I think about using my Arabic in a way that lends itself more to the ideals that I believe in, although I do think that the military needs Arabic linguists and I'm honored to have the opportunity to teach the language. If I'm going to be a part of the "Western Machine," I want to have a function that is completely in line with my principles. I think about doing translating for immigrants who are facing difficult legal proceedings, or families who are trying to find relatives who have just "disappeared" into a cloud of patriotic acting smoke. I fantasize about going off to Cairo or Jordan for 6 months to a year to really improve my speaking skills and my knowledge of the culture that fascinates me. On the other hand, I'm totally enthralled with the macro-level scientific processes. I don't like the lab research. I want to be outside getting my boots muddy in the swamp, losing my compass over the edge of a cliff as I check my map, (or maybe I'll even settle down and get a GPS!) (I'm listening now for grumbles from Kate ;-) There is so much out there that I'm interested in. I want whatever I do to be for the benefit of mankind and the planet as a whole.
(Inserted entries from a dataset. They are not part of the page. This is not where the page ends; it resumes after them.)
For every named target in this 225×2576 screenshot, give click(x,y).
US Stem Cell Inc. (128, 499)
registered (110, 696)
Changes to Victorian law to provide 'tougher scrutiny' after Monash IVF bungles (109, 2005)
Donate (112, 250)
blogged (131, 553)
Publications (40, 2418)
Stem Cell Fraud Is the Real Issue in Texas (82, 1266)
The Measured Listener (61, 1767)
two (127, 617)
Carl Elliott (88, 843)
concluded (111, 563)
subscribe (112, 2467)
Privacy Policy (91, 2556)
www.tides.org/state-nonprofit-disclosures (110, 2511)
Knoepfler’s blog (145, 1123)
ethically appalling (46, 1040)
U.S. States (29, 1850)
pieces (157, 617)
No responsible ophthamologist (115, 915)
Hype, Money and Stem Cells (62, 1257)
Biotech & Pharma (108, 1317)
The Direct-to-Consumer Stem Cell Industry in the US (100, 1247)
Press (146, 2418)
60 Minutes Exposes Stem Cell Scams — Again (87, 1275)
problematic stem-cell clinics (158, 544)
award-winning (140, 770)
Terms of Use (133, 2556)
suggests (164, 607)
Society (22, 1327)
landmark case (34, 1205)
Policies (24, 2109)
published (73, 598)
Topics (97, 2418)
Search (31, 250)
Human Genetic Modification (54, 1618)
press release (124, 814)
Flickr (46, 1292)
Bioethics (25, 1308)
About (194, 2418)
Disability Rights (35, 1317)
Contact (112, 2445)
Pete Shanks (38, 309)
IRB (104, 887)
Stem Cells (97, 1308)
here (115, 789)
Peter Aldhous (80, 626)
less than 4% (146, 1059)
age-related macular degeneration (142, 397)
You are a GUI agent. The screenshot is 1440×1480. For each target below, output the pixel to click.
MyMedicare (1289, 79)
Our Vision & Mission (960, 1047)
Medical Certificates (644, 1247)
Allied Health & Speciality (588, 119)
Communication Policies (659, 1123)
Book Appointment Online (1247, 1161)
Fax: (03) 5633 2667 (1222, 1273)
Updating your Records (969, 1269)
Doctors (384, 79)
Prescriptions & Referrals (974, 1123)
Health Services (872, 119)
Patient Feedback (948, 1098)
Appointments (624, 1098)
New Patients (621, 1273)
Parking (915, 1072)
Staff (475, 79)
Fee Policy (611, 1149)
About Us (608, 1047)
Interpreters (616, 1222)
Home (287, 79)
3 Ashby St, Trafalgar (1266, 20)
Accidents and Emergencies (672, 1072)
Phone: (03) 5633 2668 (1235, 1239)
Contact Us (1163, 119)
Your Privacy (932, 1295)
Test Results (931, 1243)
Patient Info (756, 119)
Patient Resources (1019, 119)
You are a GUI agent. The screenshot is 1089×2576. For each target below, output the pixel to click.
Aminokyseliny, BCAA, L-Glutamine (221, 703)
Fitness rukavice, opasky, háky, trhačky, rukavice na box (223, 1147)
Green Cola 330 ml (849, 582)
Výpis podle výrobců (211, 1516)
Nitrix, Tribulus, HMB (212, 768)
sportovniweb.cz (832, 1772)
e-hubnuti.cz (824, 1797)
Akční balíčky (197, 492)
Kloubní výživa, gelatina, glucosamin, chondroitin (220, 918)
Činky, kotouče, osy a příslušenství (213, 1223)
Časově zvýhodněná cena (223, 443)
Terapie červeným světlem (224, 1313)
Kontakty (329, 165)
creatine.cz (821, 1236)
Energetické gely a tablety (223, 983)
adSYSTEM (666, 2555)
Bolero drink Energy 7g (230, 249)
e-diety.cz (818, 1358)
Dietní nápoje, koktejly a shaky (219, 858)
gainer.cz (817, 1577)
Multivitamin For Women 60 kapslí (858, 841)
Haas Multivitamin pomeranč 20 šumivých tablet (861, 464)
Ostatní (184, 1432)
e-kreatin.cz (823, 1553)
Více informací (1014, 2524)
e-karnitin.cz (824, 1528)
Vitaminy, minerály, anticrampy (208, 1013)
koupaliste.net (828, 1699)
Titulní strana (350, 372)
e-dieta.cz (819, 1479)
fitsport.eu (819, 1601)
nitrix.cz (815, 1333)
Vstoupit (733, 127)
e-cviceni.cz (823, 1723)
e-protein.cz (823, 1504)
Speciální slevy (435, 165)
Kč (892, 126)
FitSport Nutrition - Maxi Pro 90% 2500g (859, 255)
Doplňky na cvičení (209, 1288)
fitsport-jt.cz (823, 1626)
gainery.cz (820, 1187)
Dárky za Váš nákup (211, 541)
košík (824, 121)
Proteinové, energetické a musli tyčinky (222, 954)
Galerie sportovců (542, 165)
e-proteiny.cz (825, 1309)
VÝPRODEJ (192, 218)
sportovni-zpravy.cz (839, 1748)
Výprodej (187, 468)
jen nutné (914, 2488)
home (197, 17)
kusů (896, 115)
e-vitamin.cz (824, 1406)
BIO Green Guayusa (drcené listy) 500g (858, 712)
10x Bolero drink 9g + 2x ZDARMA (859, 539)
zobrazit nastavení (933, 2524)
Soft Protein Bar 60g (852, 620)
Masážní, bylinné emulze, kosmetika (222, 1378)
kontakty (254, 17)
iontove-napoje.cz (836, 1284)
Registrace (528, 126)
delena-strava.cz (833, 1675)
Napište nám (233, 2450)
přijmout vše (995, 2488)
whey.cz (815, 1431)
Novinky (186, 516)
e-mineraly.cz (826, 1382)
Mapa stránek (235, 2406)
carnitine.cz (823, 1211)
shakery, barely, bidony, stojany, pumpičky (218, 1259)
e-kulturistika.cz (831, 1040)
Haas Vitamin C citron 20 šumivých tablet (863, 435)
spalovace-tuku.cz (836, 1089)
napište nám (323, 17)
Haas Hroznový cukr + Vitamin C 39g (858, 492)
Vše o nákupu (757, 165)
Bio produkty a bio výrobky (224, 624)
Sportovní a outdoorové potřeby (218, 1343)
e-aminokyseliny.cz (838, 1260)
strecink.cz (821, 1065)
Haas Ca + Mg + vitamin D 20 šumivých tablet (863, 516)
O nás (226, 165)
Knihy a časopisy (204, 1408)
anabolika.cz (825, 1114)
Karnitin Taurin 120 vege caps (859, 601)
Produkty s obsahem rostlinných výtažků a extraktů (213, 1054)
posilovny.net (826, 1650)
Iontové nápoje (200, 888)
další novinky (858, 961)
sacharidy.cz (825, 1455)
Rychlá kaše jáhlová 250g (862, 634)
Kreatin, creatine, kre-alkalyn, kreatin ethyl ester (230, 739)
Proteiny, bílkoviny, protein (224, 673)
I've really been stressing about how I would be able to pay the bills in August when I leave the service. I'm not so worried about anything beyond that at the moment. I know that getting out is what I need to do for my sanity and to be in line with my ethics, to feel that I've been true to myself and to my true calling in this life. I've been stricken with really bad headaches almost every night for the last two weeks as I've tried to wrap my head around the reality of all that is facing me. Today I believe that some of that stressing has finally come to an end.

I've realized that I can earn an income doing things that I really would enjoy doing, and I have the money at the moment to invest to get the training that I need. I've committed myself to weekly guitar lessons for the next few months. I've also signed up for enough kayaking lessons to be able to become an instructor in the spring. I'm also considering the possibility of taking enough scuba diving lessons during the next 6 months to be able to become a scuba instructor shortly after leaving the Air Force.

There is a demand for all of these skills in this area and I know that I could make enough money to pay the rent and to take college courses here if I get to a place where I can actually teach these skills. I'm not sure if the skills would help me in whatever new location I decide to relocate to in order to continue my college education, but at the moment I'm not feeling worried about that. The idea of being able to at least stabilize my life here in Monterey, even after leaving the military behind, fills me with an energy an an enthusiasm that I haven't felt in quite a while.